On Pascal, the BVH algorithm is run on the shader-core and is relatively inefficient, taking up thousands of software instruction slots per ray. This job is left to the RT core in Turing. It carries two specialist cores whose jobs are to look into ever-smaller BVH boxes (core 1) and, once found, calculate the ray-triangle intersection (core 2). This is how you glean the right colour for the pixel, and this is how images look so good because the colour is not an approximation; it is inferred from the light ray, just like your eye works. When Nvidia says Turing is 9x faster it's referring to this hardware acceleration as opposed to doing it all on the shader-core.

Even though it is much quicker, developers will naturally limit the use of ray tracing - you cannot fire enough rays into a full scene, determine the triangle intersection(s) and final colour, without huge slowdowns. Devs could use it for materials with high reflectivity - metallic spheres - or in areas where really good shadows are needed. The developer will have to calculate exactly how it is implemented, therefore requiring additional add-in support. There are 13 games that will feature Turing ray tracing support at some point in the near future.

Yet before you get all giddy about the prospect of running ray tracing straight away, you will need to wait for Microsoft to update Windows 10 with DirectXR support, mooted for the October update.

In summary, RT cores appear to be good at calculating where the ray-triangle intersection is, removing the load from the shader, whose job is to launch the ray probe in the first instance and then get some feedback from the RT core with respect to a triangle hit.

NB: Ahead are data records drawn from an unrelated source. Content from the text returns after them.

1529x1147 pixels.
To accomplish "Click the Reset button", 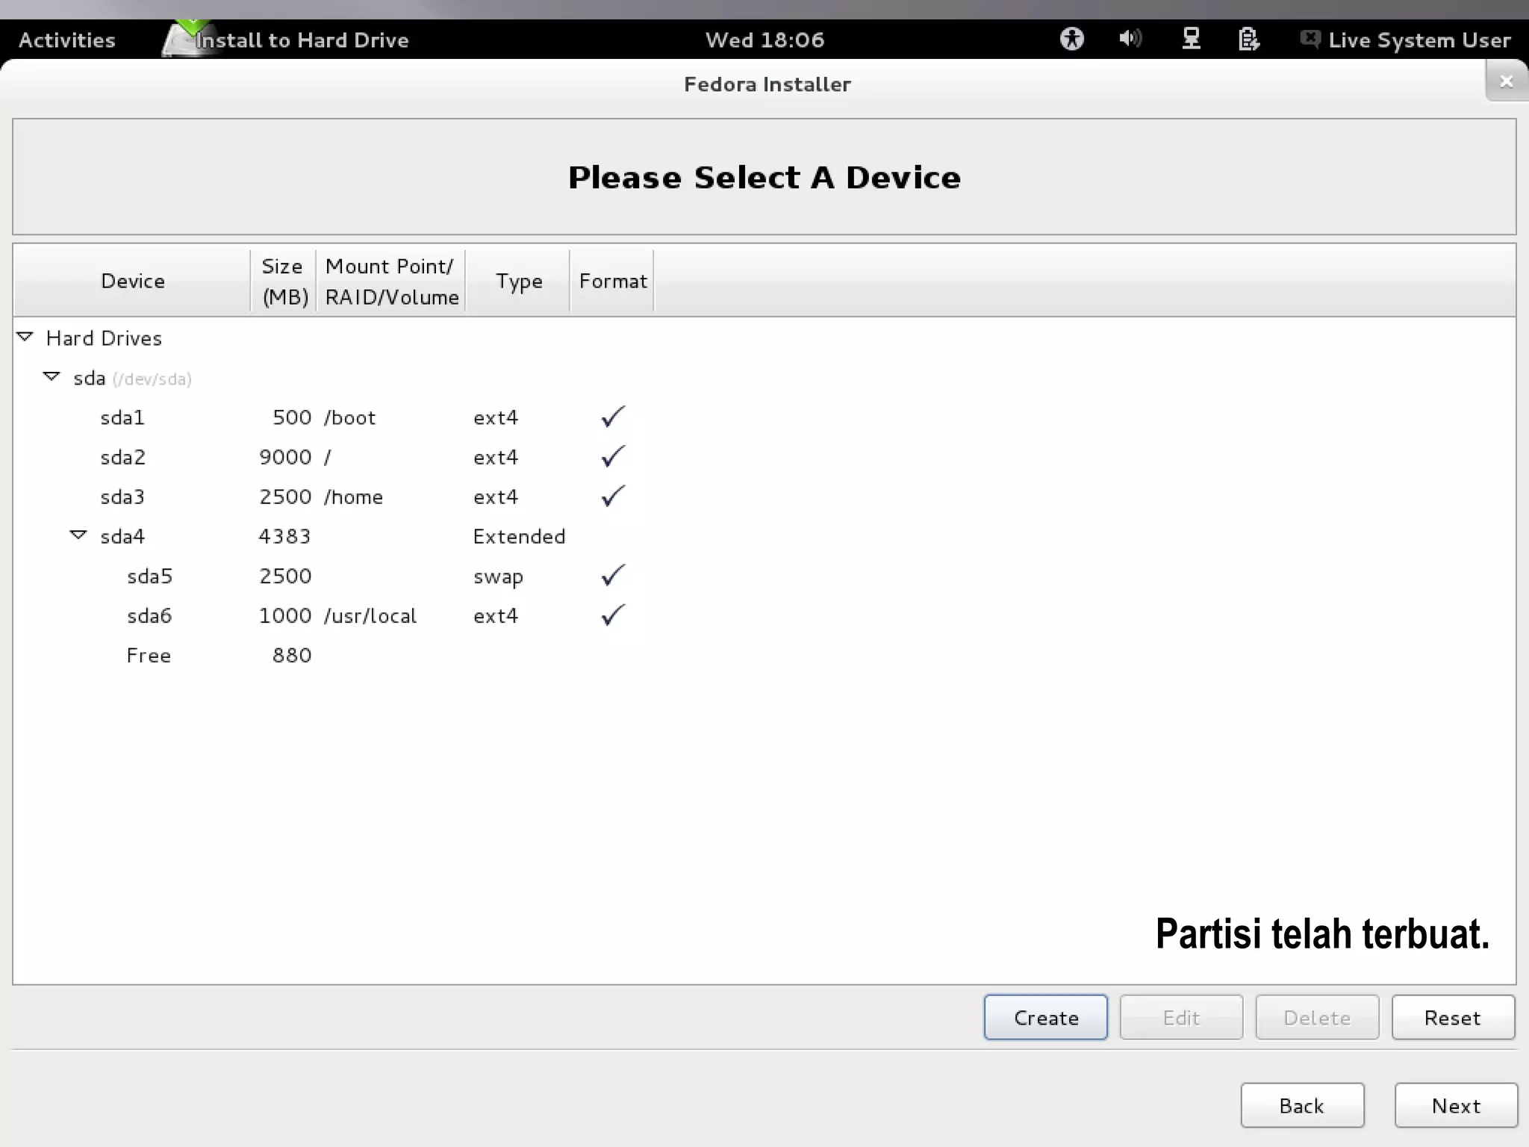I will 1451,1017.
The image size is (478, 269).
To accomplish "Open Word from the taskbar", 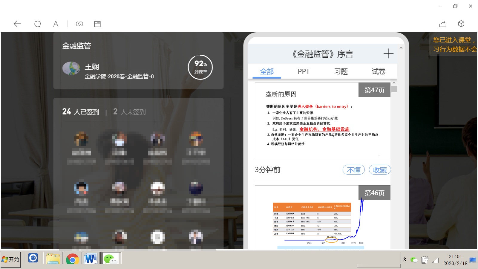I will click(91, 259).
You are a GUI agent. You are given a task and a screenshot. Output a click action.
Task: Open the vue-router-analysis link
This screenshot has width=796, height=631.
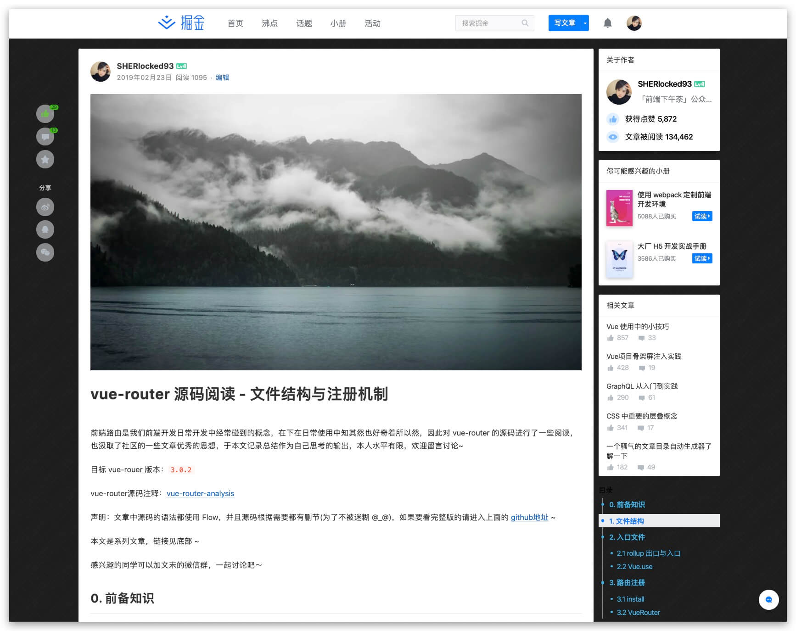(200, 493)
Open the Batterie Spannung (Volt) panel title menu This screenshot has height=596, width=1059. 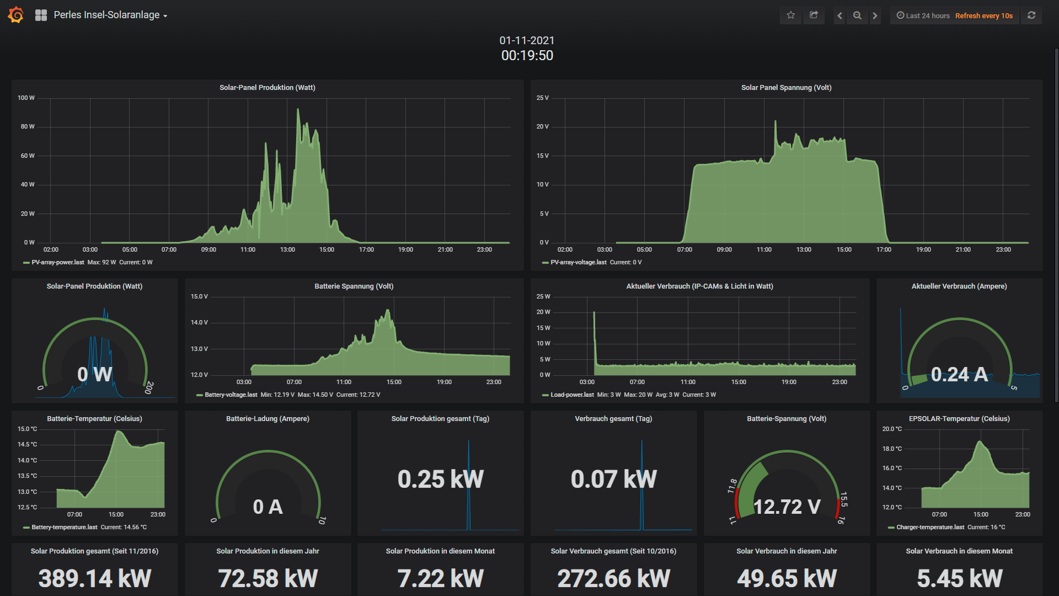(x=354, y=286)
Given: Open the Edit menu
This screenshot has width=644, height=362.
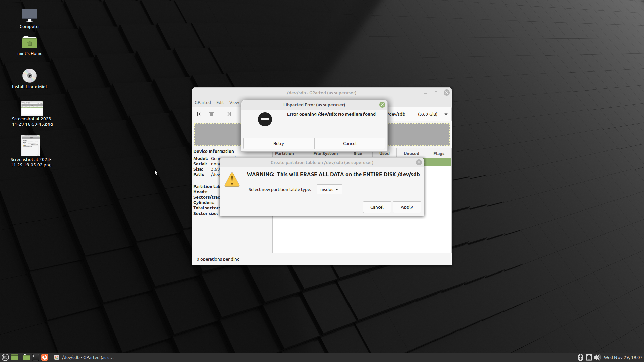Looking at the screenshot, I should pos(220,102).
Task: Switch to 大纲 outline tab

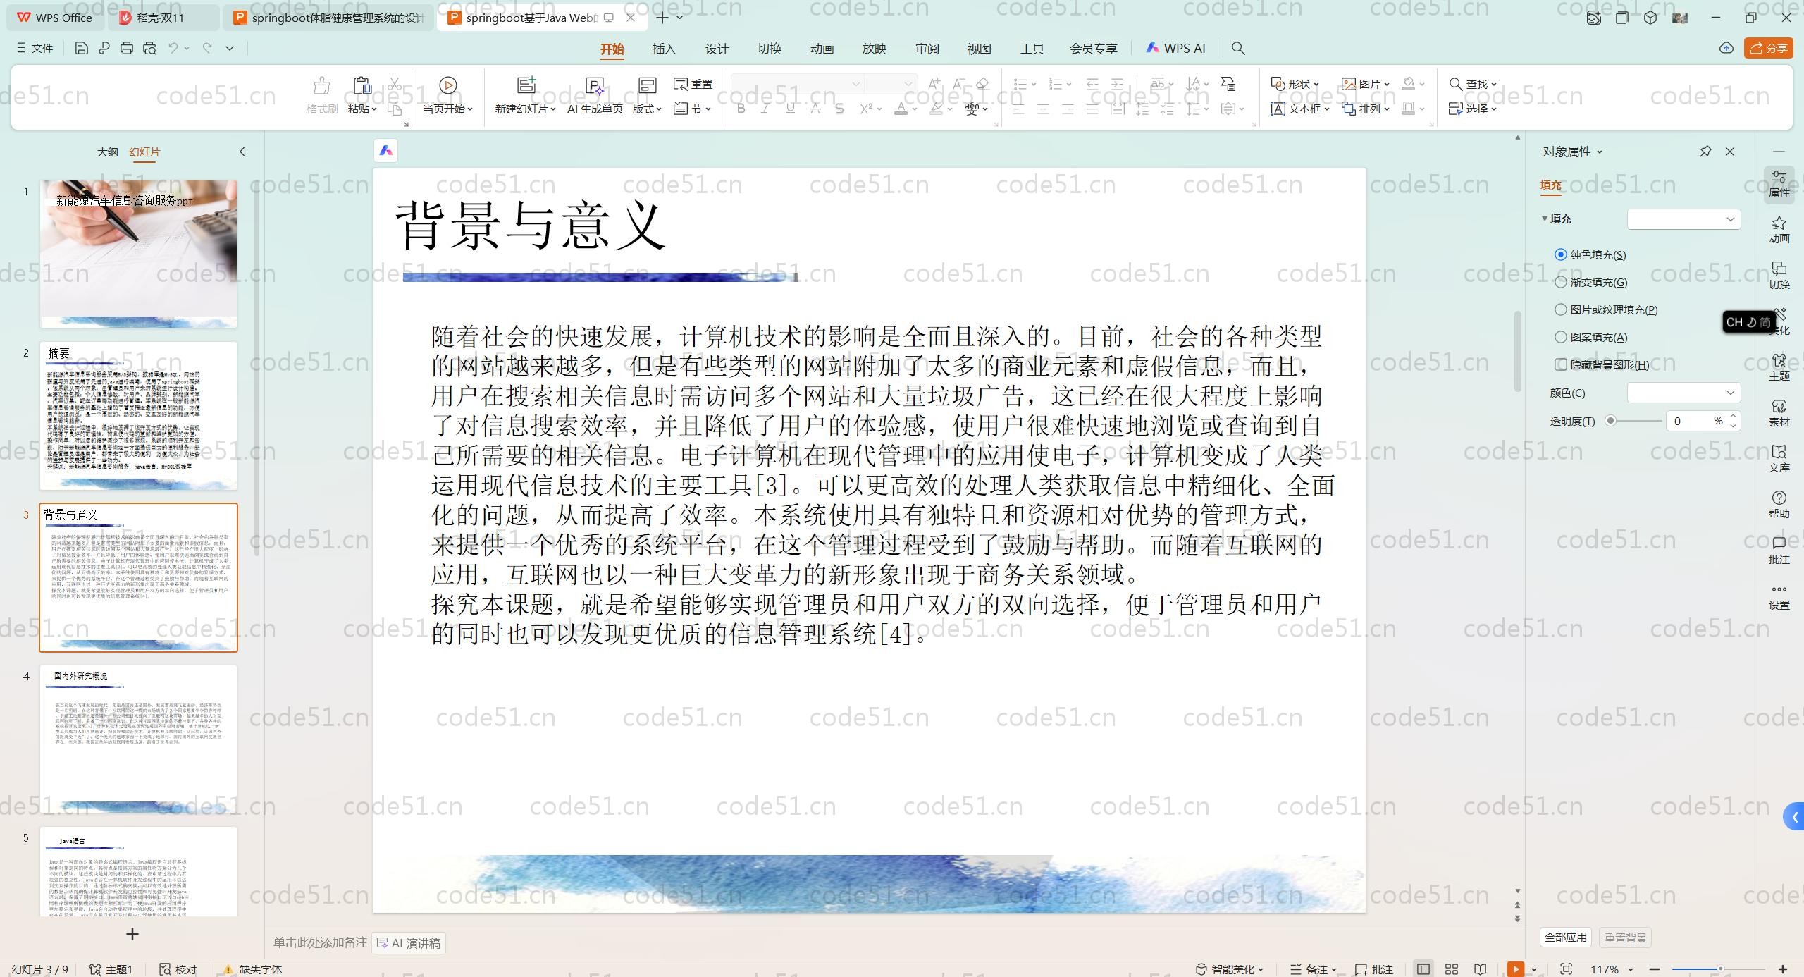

If there is a hit, then it determines the lighting value (pixel colour) along the ray's full trajectory, shade it appropriately, and write it out. It's a long-winded way of getting photo-realistic imagery.

Got a really complex scene with an incredible amount of reflection? The Turing GPU will still be constricted because it can't handle the workload. It will be interesting to see just how games developers tune their engines to maximise image fidelity versus frame-rate performance.